[Opening RECORDS TO USE section]
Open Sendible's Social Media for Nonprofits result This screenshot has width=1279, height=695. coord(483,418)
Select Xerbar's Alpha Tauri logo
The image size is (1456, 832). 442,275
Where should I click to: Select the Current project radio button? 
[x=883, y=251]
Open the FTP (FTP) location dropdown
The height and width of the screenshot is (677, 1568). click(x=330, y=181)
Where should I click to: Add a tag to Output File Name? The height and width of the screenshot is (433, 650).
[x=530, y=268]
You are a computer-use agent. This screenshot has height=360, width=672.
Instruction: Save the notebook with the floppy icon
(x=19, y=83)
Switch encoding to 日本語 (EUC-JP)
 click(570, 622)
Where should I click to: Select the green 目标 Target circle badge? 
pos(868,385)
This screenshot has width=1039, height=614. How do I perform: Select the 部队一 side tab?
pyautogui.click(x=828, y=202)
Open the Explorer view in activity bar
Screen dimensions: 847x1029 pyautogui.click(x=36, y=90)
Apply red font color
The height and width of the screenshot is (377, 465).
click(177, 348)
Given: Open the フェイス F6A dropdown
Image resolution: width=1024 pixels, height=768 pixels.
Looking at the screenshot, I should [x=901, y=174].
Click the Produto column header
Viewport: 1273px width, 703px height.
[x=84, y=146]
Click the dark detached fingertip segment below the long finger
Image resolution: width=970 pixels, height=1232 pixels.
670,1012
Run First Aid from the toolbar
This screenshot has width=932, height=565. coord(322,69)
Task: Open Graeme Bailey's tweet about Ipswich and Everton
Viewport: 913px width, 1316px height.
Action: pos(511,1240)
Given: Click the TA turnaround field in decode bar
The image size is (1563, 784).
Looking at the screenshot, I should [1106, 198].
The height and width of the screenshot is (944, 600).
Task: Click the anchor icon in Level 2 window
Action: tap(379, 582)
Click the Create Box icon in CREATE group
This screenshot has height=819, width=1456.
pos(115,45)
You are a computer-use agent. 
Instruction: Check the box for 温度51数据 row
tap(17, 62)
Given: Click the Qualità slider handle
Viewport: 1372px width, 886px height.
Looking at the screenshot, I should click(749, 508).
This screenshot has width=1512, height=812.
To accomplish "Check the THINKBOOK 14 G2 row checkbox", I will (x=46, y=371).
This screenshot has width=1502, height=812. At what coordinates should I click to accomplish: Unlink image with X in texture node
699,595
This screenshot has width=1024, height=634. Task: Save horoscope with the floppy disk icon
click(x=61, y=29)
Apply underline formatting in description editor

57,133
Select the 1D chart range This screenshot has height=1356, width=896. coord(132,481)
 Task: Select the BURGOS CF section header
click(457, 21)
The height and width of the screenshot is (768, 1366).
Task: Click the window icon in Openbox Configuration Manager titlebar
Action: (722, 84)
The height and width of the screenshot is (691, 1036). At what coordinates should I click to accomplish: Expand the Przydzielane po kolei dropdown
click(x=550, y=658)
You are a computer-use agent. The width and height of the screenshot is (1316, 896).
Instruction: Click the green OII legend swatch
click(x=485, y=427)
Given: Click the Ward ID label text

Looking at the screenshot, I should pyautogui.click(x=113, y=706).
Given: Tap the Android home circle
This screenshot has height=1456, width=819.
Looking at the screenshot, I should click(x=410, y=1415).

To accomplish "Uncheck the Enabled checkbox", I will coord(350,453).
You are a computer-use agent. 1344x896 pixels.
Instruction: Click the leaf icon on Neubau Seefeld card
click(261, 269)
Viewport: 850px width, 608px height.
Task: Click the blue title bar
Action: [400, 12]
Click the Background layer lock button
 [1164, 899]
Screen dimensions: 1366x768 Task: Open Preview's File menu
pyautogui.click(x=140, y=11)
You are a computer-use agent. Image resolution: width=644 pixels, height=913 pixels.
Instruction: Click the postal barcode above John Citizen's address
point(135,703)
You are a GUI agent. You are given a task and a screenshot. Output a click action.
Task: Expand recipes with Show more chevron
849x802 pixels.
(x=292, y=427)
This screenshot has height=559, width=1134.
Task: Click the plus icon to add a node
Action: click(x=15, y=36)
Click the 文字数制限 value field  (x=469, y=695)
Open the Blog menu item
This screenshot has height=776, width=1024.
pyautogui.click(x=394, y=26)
[Closing RECORDS TO USE section]
WHAT THE EXERCISE ASKS — Read the records above. Show each line that has the string "will".

WRITTEN SOLUTION —
To accomplish "Check the THINKBOOK 14 G2 row checkbox", I will (x=46, y=371).
To accomplish "Uncheck the Enabled checkbox", I will coord(350,453).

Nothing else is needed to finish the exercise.